Un consorcio de siete empresas, entre ellas la cárnica malagueña Prolongo, ha puesto en marcha un ambicioso proyecto para aplicar la Inteligencia Artificial a los procesos de producción de la industria alimentaria. Se trata de Alimente 21– Industria alimentaria inteligente del siglo XXI, que tiene como principal objetivo incrementar la eficiencia de la gestión industrial en el sector alimentario, aumentar su calidad y seguridad y reducir su impacto ambiental (consumo energético e hídrico) aplicando nuevas tecnologías, principalmente la Inteligencia Artificial.

El proyecto cuenta con un presupuesto de 5,1 millones de euros y una ayuda de tres millones. Está subvencionado por el CDTI (Centro para el Desarrollo Tecnológico e Industrial) con el apoyo del Ministerio de Ciencia e Innovación y cofinanciado por los Fondos Europeos Next Generation y se trata del único proyecto de alimentación aprobado en la convocatoria 2021 del programa estatal «Misiones, Ciencia e Innovación».

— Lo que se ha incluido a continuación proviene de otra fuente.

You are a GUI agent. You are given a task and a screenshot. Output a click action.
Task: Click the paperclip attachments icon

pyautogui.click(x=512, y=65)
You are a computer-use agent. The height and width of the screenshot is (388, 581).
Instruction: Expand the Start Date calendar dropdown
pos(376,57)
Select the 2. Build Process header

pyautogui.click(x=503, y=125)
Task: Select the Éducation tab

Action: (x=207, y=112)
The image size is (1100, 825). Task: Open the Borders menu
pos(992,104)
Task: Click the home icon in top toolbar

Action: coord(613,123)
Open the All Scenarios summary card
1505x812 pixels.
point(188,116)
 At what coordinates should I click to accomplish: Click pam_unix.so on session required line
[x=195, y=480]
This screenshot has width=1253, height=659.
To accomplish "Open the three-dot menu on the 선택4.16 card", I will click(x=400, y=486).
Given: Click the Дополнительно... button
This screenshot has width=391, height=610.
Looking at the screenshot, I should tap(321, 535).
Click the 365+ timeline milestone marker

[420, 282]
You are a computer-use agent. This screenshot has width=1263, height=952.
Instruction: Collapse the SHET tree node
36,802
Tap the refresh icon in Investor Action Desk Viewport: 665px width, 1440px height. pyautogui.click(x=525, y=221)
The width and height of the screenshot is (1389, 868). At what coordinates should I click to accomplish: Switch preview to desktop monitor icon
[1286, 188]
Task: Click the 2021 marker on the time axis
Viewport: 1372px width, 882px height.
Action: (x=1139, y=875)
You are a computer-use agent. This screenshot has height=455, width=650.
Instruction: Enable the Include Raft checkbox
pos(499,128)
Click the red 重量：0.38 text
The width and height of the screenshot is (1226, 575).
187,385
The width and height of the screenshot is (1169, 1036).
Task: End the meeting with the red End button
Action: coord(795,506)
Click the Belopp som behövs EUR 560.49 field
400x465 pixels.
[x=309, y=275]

La iniciativa, que acaba de arrancar y finaliza en 2024, lo realizan de forma consorciada tres compañías del sector alimentario (Codorníu y las cárnicas Aldelís y Prolongo) y cuatro ingenierías o proveedores tecnológicos: Mapex, Omron Iberia, Cibernos y Agropixel. Además, cuenta con la colaboración y coordinación técnica del centro tecnológico Eurecat.